> **DATA TO USE**
..........
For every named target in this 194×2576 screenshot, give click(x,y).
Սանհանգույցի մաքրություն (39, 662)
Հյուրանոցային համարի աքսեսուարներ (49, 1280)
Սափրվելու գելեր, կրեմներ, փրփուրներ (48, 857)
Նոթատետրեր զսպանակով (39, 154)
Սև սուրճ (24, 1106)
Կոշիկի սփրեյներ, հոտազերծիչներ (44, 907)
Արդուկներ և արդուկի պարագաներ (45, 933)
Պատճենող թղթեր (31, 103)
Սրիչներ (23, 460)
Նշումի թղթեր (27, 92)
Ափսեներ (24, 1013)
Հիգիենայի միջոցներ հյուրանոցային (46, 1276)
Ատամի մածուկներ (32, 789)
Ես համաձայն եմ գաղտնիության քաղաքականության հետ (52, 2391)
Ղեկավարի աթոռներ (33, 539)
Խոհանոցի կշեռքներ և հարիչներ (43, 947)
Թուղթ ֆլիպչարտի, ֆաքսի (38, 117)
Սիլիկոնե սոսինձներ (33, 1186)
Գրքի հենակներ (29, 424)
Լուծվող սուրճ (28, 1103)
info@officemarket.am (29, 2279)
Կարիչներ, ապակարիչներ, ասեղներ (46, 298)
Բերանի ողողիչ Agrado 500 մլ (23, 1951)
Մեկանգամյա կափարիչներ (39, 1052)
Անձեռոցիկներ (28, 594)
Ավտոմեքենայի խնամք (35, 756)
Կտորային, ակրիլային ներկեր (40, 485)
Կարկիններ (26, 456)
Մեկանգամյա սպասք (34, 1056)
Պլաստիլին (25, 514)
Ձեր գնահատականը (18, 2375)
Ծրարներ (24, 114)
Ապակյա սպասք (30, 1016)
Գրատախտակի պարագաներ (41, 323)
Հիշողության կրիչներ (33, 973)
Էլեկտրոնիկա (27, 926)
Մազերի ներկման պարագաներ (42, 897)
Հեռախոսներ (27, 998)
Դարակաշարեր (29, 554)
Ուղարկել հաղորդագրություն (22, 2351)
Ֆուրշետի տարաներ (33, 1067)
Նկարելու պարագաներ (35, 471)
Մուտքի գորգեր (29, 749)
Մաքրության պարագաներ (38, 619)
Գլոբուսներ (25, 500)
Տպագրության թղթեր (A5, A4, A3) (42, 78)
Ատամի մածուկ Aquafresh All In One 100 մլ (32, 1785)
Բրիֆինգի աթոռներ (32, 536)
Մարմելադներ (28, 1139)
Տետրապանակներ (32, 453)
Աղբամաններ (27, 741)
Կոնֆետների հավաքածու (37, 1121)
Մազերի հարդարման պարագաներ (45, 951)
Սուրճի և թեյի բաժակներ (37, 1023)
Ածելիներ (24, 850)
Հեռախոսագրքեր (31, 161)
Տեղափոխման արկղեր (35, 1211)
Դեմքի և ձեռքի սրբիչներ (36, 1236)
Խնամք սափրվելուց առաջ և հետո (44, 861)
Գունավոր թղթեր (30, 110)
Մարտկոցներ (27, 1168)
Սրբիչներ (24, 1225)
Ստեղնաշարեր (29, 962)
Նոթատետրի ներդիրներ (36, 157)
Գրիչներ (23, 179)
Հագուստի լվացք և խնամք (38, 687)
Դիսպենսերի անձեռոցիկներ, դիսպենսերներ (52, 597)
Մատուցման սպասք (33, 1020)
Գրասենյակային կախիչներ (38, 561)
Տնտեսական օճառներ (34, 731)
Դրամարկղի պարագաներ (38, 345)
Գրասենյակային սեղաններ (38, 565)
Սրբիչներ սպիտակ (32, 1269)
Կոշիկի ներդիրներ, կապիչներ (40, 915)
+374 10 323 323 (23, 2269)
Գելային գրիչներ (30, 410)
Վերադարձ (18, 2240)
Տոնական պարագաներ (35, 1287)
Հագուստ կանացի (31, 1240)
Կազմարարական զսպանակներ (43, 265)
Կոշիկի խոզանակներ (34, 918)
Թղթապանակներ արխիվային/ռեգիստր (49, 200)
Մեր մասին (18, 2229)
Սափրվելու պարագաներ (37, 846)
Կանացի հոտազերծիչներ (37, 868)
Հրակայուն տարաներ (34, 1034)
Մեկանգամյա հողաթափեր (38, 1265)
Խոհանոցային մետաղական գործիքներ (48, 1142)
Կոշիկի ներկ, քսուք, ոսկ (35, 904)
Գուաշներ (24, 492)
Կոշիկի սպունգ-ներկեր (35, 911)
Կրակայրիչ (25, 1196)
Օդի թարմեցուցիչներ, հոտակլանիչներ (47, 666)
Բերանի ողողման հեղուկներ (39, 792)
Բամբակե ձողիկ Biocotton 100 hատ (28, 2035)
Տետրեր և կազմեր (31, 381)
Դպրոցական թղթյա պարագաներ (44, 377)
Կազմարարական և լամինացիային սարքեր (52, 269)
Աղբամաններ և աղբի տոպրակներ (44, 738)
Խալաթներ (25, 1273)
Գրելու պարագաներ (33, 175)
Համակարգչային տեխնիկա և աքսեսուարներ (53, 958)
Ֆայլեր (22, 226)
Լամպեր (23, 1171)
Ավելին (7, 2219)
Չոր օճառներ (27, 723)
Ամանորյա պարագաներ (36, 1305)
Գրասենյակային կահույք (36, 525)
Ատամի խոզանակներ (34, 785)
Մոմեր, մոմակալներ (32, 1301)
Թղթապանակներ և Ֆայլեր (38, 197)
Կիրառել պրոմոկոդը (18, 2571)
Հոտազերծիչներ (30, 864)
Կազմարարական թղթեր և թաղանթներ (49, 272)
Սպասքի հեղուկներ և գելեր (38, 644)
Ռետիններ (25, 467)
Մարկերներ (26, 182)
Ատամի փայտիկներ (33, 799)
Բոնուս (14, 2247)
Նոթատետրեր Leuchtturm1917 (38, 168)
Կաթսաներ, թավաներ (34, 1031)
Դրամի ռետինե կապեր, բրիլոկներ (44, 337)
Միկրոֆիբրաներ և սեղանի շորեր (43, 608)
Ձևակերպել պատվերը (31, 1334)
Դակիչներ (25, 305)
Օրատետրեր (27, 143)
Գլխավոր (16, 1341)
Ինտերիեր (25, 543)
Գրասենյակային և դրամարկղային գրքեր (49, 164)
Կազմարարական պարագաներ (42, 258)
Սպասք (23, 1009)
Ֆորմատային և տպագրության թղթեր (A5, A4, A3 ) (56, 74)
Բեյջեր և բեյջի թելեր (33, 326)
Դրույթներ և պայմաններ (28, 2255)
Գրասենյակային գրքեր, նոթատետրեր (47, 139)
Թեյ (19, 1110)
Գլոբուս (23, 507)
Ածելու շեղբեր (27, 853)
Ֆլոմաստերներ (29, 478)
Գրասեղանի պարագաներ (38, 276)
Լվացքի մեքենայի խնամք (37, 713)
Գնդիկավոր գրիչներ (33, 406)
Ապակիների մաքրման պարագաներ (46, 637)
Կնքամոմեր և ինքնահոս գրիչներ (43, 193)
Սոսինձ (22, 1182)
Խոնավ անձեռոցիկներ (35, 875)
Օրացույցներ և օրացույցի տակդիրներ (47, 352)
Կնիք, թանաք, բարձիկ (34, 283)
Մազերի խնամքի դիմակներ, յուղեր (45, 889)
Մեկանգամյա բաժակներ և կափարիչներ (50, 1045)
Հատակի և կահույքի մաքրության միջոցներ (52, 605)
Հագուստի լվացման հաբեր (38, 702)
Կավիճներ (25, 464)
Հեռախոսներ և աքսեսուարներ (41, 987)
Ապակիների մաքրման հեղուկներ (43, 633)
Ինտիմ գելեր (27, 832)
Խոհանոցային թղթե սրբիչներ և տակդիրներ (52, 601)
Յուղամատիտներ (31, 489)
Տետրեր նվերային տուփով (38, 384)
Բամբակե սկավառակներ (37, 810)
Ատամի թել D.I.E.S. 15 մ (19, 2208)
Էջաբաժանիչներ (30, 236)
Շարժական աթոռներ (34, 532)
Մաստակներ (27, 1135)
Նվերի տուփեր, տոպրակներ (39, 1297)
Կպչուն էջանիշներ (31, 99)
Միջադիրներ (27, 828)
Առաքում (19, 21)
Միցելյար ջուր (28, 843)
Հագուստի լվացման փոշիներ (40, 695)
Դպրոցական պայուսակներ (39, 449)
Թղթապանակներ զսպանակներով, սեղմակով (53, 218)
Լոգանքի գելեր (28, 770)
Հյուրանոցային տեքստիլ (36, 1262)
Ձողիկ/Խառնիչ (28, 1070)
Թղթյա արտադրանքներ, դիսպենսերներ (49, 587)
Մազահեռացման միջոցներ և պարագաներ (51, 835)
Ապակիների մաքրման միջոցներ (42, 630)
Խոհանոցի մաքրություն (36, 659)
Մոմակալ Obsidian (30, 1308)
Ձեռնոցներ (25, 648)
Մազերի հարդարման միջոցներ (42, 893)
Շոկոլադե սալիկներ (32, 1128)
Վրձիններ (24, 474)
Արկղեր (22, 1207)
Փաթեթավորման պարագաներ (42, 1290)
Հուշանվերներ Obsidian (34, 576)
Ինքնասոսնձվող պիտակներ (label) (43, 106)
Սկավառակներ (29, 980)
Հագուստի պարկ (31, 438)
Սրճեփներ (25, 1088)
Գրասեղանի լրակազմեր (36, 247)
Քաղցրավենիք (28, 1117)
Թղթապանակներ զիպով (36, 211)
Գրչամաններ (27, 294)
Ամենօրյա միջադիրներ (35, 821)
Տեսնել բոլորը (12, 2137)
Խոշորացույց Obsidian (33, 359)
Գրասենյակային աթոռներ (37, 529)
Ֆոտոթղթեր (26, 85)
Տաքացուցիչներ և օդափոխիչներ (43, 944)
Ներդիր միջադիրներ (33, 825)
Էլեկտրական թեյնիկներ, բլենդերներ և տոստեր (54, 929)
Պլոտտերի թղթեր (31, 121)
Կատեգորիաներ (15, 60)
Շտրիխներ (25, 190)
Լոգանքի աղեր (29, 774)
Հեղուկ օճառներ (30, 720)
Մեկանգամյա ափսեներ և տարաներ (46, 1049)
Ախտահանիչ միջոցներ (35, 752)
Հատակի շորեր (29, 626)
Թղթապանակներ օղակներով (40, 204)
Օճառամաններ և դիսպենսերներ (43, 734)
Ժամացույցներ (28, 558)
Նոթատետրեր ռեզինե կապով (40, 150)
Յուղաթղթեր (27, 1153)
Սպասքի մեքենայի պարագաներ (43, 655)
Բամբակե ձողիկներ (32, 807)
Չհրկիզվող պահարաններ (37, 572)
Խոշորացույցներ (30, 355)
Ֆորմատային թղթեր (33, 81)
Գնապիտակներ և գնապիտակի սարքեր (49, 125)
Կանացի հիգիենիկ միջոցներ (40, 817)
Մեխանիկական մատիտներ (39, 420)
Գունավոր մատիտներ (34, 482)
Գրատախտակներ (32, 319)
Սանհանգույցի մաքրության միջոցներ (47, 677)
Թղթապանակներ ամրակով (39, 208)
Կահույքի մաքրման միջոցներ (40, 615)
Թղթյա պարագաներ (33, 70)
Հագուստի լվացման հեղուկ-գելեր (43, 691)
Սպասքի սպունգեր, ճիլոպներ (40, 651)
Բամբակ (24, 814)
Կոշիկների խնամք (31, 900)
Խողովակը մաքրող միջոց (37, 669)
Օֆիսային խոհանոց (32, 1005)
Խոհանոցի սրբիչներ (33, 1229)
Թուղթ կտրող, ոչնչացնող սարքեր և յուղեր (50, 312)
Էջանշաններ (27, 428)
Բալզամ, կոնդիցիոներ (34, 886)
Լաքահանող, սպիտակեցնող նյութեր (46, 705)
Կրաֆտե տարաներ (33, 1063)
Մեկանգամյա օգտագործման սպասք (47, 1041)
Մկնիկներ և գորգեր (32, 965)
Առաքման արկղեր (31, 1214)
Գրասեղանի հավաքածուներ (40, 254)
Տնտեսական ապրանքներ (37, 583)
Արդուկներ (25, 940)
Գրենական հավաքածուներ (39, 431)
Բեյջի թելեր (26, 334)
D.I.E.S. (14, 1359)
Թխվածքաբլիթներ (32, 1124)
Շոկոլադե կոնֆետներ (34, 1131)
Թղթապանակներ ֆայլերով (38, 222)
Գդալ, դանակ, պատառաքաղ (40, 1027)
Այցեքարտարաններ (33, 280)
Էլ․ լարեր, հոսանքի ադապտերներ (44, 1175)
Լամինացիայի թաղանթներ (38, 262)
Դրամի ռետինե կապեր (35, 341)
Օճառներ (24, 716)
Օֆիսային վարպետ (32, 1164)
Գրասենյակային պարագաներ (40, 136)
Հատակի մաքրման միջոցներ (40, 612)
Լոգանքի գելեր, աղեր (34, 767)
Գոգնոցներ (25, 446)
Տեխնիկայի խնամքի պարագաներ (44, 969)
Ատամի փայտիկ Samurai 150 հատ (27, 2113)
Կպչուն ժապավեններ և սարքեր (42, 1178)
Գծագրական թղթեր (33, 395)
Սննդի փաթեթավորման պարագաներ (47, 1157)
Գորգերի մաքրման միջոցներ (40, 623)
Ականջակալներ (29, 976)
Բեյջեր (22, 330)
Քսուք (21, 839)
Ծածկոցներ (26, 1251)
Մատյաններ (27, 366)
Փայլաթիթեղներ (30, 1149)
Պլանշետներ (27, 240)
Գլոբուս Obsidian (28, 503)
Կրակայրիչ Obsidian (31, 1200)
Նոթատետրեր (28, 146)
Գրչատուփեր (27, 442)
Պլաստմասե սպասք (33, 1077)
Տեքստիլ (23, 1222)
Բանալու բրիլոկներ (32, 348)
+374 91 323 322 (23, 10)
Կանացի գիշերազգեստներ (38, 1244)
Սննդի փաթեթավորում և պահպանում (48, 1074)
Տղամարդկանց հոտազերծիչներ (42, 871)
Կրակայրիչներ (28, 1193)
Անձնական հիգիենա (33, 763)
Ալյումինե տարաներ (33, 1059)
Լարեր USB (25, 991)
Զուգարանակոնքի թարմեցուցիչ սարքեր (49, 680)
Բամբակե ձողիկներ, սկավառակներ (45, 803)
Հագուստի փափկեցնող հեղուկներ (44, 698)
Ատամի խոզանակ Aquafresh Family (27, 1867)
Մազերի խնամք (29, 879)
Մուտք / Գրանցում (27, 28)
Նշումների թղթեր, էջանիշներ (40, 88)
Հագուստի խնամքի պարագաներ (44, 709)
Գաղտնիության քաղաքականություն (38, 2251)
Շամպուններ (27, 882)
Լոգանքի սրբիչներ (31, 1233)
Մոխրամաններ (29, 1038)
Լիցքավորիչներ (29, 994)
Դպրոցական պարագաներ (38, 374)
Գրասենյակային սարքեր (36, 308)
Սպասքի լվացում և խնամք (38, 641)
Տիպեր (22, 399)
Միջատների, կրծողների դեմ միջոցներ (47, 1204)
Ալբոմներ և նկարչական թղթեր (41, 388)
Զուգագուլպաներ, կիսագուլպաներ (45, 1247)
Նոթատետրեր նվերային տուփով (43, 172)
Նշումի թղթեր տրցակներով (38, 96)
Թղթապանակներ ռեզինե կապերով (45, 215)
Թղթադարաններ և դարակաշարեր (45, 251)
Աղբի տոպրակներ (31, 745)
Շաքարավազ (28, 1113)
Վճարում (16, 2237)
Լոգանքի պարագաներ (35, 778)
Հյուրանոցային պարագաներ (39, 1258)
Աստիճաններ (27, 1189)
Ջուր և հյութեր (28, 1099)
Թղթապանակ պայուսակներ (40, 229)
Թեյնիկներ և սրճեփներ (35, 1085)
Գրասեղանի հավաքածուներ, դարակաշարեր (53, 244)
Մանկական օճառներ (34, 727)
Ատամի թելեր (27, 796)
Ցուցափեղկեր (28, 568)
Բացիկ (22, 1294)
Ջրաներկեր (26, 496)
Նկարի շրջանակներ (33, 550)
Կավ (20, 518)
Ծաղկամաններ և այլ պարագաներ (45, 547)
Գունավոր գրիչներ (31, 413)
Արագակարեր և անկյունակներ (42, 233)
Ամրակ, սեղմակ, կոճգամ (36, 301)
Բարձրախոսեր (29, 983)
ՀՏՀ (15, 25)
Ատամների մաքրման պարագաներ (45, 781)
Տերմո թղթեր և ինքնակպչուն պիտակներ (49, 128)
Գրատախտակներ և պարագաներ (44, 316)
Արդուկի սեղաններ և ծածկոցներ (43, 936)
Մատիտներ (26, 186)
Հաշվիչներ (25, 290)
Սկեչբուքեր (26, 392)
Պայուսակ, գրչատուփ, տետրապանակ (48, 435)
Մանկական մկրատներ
..........
> **PROBLEM TO WORK ON**
Within the material above, extract exactly the lines that start at the line containing "Մոմակալ Obsidian (30, 1308)" and stop after the line containing "Օճառամաններ և դիսպենսերներ (43, 734)", and only those.

> **OUTPUT**
Մոմակալ Obsidian (30, 1308)
Ձեռնոցներ (25, 648)
Մազերի հարդարման միջոցներ (42, 893)
Շոկոլադե սալիկներ (32, 1128)
Վրձիններ (24, 474)
Արկղեր (22, 1207)
Փաթեթավորման պարագաներ (42, 1290)
Հուշանվերներ Obsidian (34, 576)
Ինքնասոսնձվող պիտակներ (label) (43, 106)
Սկավառակներ (29, 980)
Հագուստի պարկ (31, 438)
Սրճեփներ (25, 1088)
Գրասեղանի լրակազմեր (36, 247)
Քաղցրավենիք (28, 1117)
Թղթապանակներ զիպով (36, 211)
Գրչամաններ (27, 294)
Ամենօրյա միջադիրներ (35, 821)
Տեսնել բոլորը (12, 2137)
Խոշորացույց Obsidian (33, 359)
Գրասենյակային աթոռներ (37, 529)
Ֆոտոթղթեր (26, 85)
Տաքացուցիչներ և օդափոխիչներ (43, 944)
Ներդիր միջադիրներ (33, 825)
Էլեկտրական թեյնիկներ, բլենդերներ և տոստեր (54, 929)
Պլոտտերի թղթեր (31, 121)
Կատեգորիաներ (15, 60)
Շտրիխներ (25, 190)
Լոգանքի աղեր (29, 774)
Հեղուկ օճառներ (30, 720)
Մեկանգամյա ափսեներ և տարաներ (46, 1049)
Ախտահանիչ միջոցներ (35, 752)
Հատակի շորեր (29, 626)
Թղթապանակներ օղակներով (40, 204)
Օճառամաններ և դիսպենսերներ (43, 734)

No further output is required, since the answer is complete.